San Pablo se negaba a aquello de “Mientras hay vida hay esperanza” y decía escribiendo a los cristianos de Corinto:
Si nuestra esperanza es que Cristo nos ayude solamente en esta vida, no hay nadie más digno de lástima que nosotros. 1 Corintios 15,19 LS
Palabras que tendrían que tener presente muchos mercachifles de la fe, que en sus prédicas reducen esta esperanza a los límites de la temporalidad, sin darse cuenta que si bien esto puede ser un buen negocio, están blasfemando contra la fe trascendente del evangelio.
La fe cristiana trasciende la vida, se extiende hacia el más allá, llega hasta los límites que el Dante le puso: las puertas mismas del infierno. Va más allá de lo que dice el saber popular: “Mientras hay vida hay esperanza”
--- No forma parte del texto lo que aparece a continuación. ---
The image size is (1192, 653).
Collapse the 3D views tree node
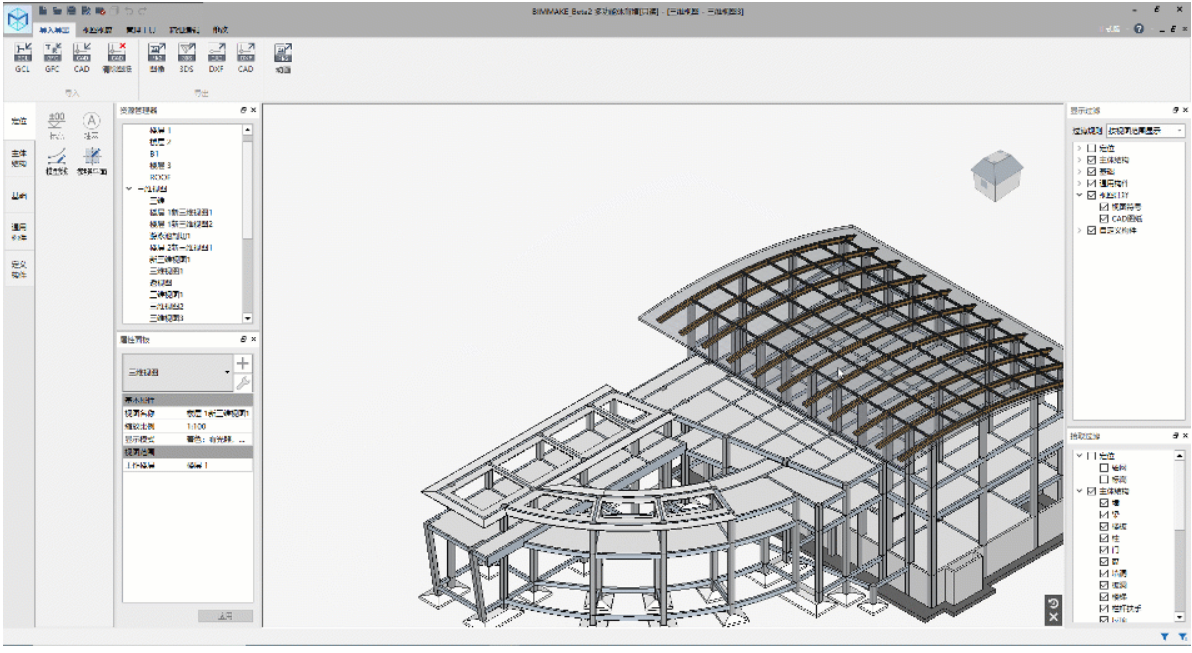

Pero tal vez tenga que rectificar lo que acabo de decir. Tal vez “Mientras hay vida, hay esperanza” no sea una sentencia limitada.
Jesucristo dijo:
Yo soy el camino la verdad y la vida.
Más adelante añadió:
“El ladrón viene solamente para robar, matar y destruir; pero yo he venido para que tengan vida, y para que la tengan en abundancia.” Juan 10,10 VP
Jesucristo es Vida con mayúsculas. La esperanza trascendente está puesta en él. El vive eternamente.
Por eso podemos hoy, si escribimos Vida con mayúscula afirmar: “Mientras hay Vida, hay esperanza”
Que será otra forma de expresar que Cristo vive y porque Cristo vive, nosotros, los mortales podemos seguir teniendo esperanza.